The team started with the well-known gut bacteria Escherichia coli, and, thinking like engineers, added extra 'parts' made at the University of California, San Francisco (UCSF). To make bacterial photography work, they needed to make E. coli respond to different levels of light by producing different amounts of a coloured substance. Then a film of the bacteria would work just like the film in a camera.

Paint me a picture

Habituated as it is to the dark insides of intestines, E. coli cannot detect light. So the first component the team needed was a light sensor.

This kicks ass.
Drew Endy
MIT.
One had already been designed at UCSF. The sensor consists of two parts: a protein from a blue-green alga called Synechocystis,which detects light, and a second protein, which switches a particular E. coli gene on and off. In normal E. coli, this gene is triggered by low water concentrations, and affects the surface membrane of the bug.
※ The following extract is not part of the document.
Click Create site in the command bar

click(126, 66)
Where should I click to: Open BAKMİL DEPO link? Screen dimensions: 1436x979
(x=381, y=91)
The next step was to swap this membrane-protein gene for something more useful: a gene that turns a certain chemical black.

The finished bacteria made their surroundings black unless they were exposed to light, at which point the light-sensitive switch turned off production of the blackening chemicals.

The more light, the less colour is produced, so that black and white photography is possible. A film of the bacteria can record an image at a high resolution of 100 megapixels per square inch.

The sum of its parts

"This kicks ass," says Drew Endy, a synthetic biologist at MIT, about the Texas students' success. "These kids aren't Nobel laureates, but they could take parts and make something like this in just a few months."

Instead of making black pigment, the bacteria could be redesigned to deposit proteins like spider silk, says Chris Voigt, leader of the UCSF lab that created the parts. Researchers in Voigt's lab are working on making bacteria produce different substances in response to different colours to make it possible to weave complex materials.

The parts made in Voigt's lab are available to anyone that wants them, thanks to the Registry of Standard Biological Parts at MIT. It's a toolkit for synthetic biologists that lists the different parts made, how they work, and how they can be linked to others.

Pastures new

Other successes of synthetic biology include bacteria programmed with a biological clock to produce fluorescent pulses2, and others that can be told to exchange information encoded as DNA.

But Endy admits that the field is far from easy. "We are still bad at engineering biology," he says, "and what I want to know is how to get better at it."

Endy says that understanding how to make standard parts that can fit with any other will unlock synthetic biology's potential. "Screw threads are standardized so you know what you're getting," he says. "If we can develop standardized components of living sytems, we can concentrate on the design and engineering of new ones."

References

  1. Levskaya A., et al. Nature, 438. 441 - 442 doi:10.1038 (2005).
  2. Elowitz MB., Leibler S., et al. Nature, 403. 335 - 338doi: 10.1038/35002125 (2000).